NAPOLI – Finisce fuori strada con l’auto dopo una festa di compleanno: lui resta senza una gamba, l’amico muore. E’ successo ad Arcangelo Ambrosio, 21 anni, tutt’ora ricoverato all’ospedale Loreto Mare di Napoli in stato di shock. E rischia l’incriminazione per omicidio colposo, lesioni colpose aggravate e guida in stato di ebbrezza.

Arcangelo fatica a riprendersi da quell’incidente costato la vita all’amico e compagno di viaggio Gaetano La Marca, 19 anni. Del resto questo è stato solo l’ultimo colpo arrivato in una vita che ultimamente gli ha posto davanti non poche prove, come ricorda Francesco Gravetti sul Mattino: 

Ha perso il padre Franco lo scorso mese di dicembre e poco dopo, a marzo, uno zio al quale teneva molto. Si è ritrovato improvvisamente capofamiglia e imprenditore: assieme alla madre ha preso in mano le redini della piccola azienda tessile di via Giugliani, a San Gennarello di Ottaviano, e l’ha portata avanti con fatica e sacrifici.

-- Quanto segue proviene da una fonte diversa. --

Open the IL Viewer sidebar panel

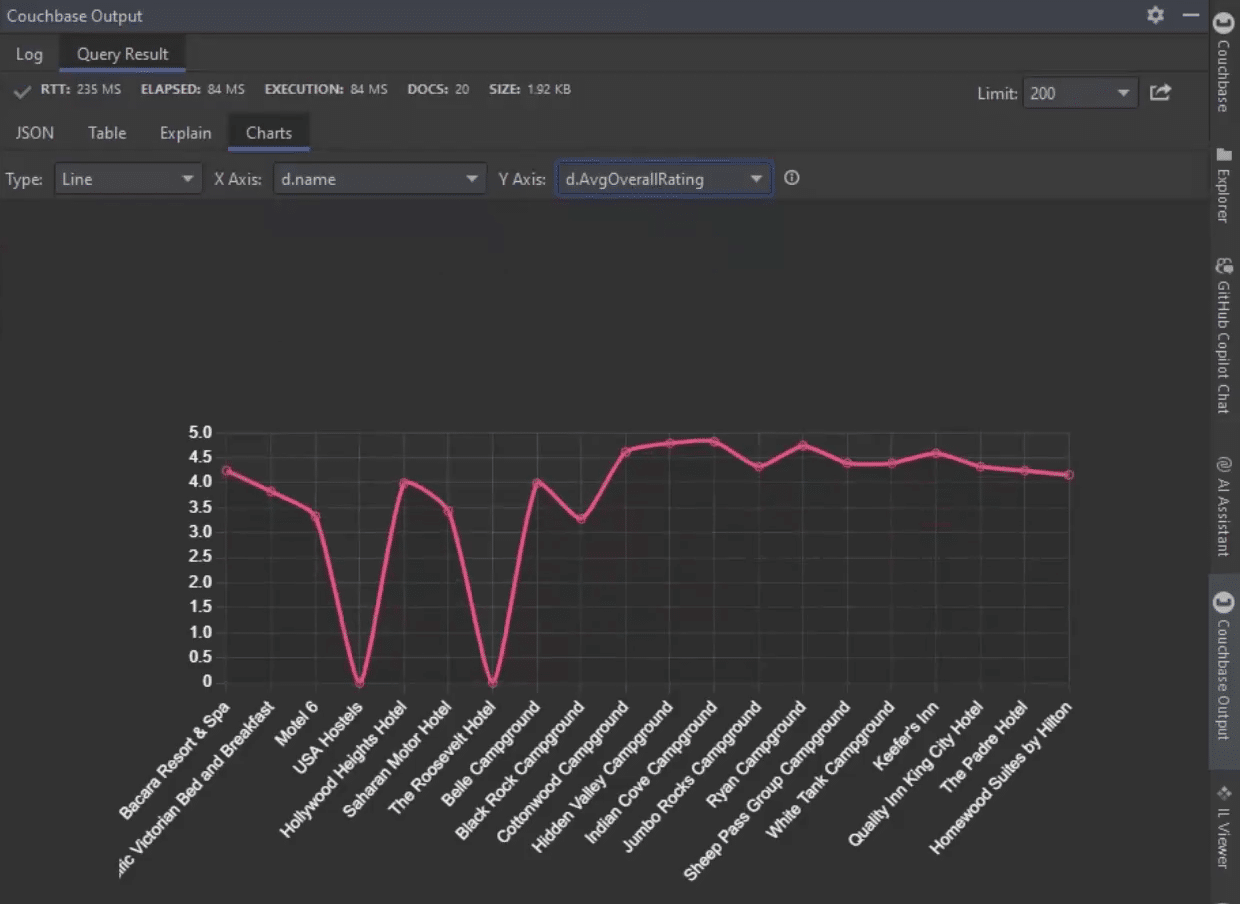pyautogui.click(x=1224, y=822)
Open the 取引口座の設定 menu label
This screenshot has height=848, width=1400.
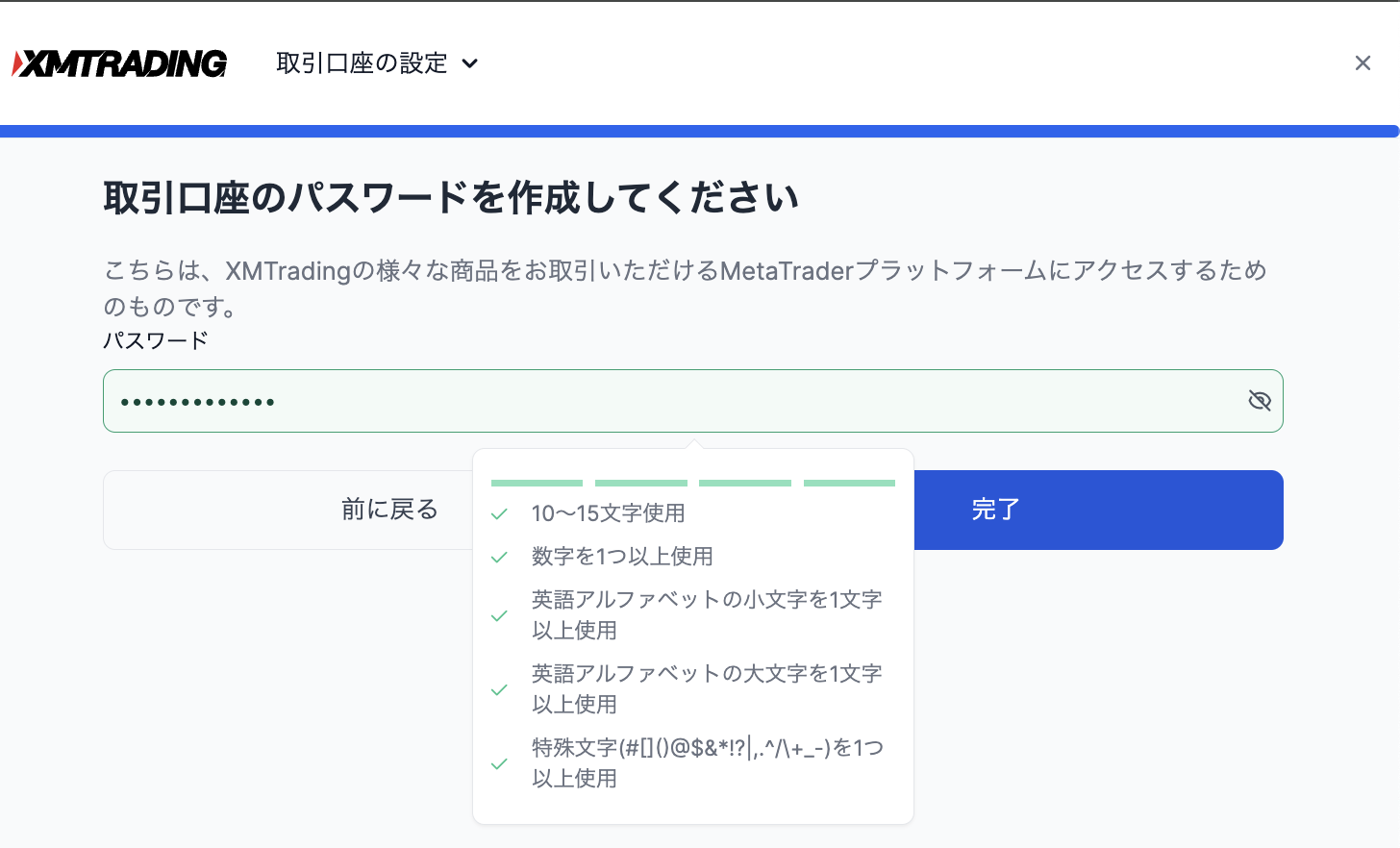click(x=362, y=63)
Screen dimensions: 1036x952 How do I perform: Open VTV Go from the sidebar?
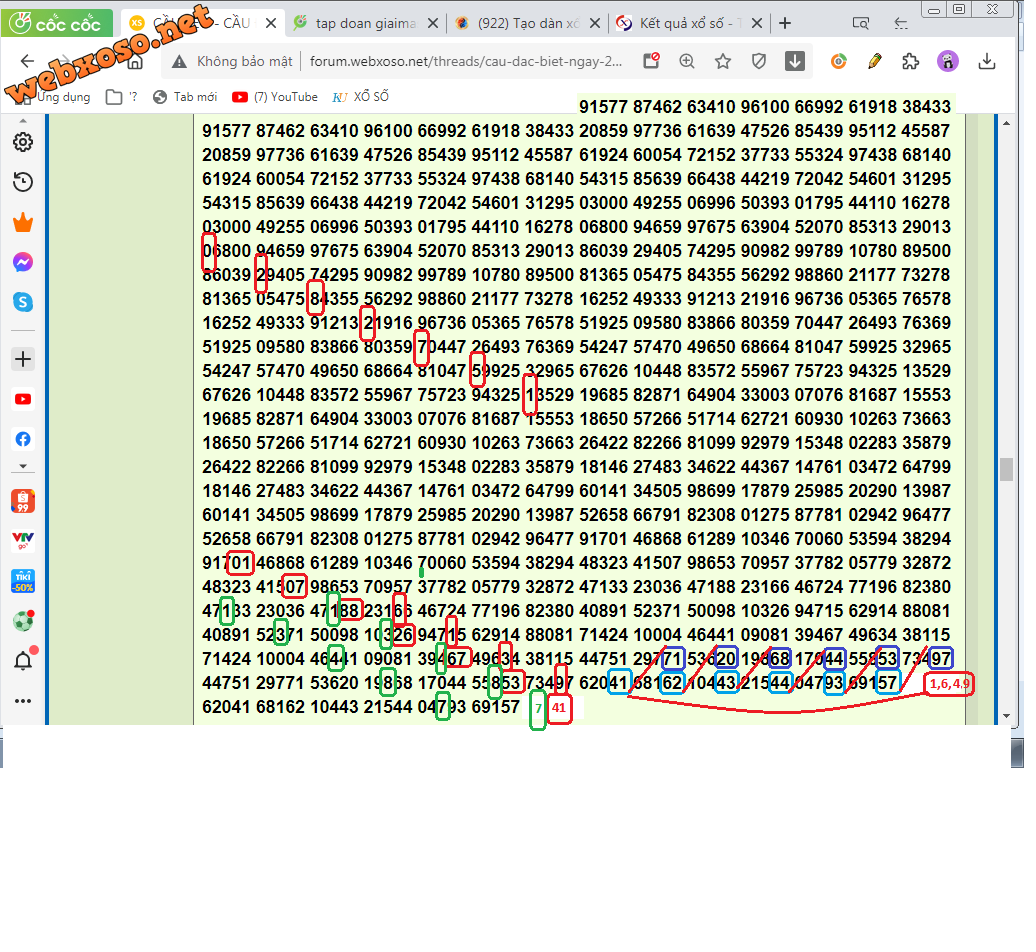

Fanno i fasonisti, gli Ambrosio: effettuano il confezionamento di capi d’abbigliamento per conto terzi. Poche decine di dipendenti e il tentativo di sconfiggere la concorrenza dei cinesi, che nell’area vesuviana è temibilissima. Tra i dipendenti, il povero Gaetano La Marca di San Gennaro Vesuviano, morto nello schianto di domenica mattina. Ma Arcangelo non era solo il suo datore di lavoro: i due erano diventati amici inseparabili. Feste e partite di calcio: sempre insieme. Ora Arcangelo non ha una gamba ed è in stato di choc all’ospedale Loreto Mare di Napoli, ma a San Gennarello, popolosa frazione di Ottaviano, parenti e amici rassicurano: «È uno con la testa sulle spalle, non uno scapestrato. Descriverlo come un ubriaco è sbagliato». Spiega un imprenditore della zona: «Se da queste parti fai una vita irregolare si viene a sapere subito e, soprattutto, la tua azienda va a rotoli in un attimo. La concorrenza è spietata: per tenere in piedi le piccole fabbriche a conduzione familiare ci vuole accortezza e Arcangelo ce l’ha, non è un incosciente».

(…) Lo strappo alla regola di una notte ha determinato la tragedia, dunque: i ragazzi tornavano da una festa di compleanno a Casalnuovo quando Arcangelo ha perso il controllo della Punto che si è ribaltata rimanendo al centro della carreggiata. A quel punto sarebbe sopraggiunta una seconda auto, una Golf, che ha travolto i tre nel frattempo scesi dalla macchina.

Il primo ad essere stato preso sarebbe stato proprio Arcangelo, poi è toccato a Gaetano, inutilmente tirato dal cugino, l’altro Gaetano, 22enne di Poggiomarino, ricoverato al Cardarelli e non in pericolo di vita, che si è accorto dell’arrivo dell’auto. Alla luce di questa ricostruzione, effettuata dai carabinieri, Arcangelo Ambrosio rischia ora un procedimento penale per omicidio colposo, lesioni colpose aggravate e guida in stato di ebbrezza. Sono stati gli stessi militari, infatti, ad aver comunicato che l’alcol test effettuato sul conducente è risultato positivo: tre volte superiore ai limiti consentiti dalla legge, 1,60 grammi per litro (0,50 valore massimo consentito).

Indagato anche il giovane alla guida della Golf, con l’accusa di omicidio colposo e lesioni aggravate. Ma l’inchiesta è appena agli inizi: ieri le forze dell’ordine hanno effettuato ulteriori sopralluoghi sul posto dove è avvenuto l’incidente, altri rilievi che servono a chiarire meglio la dinamica dell’impatto”.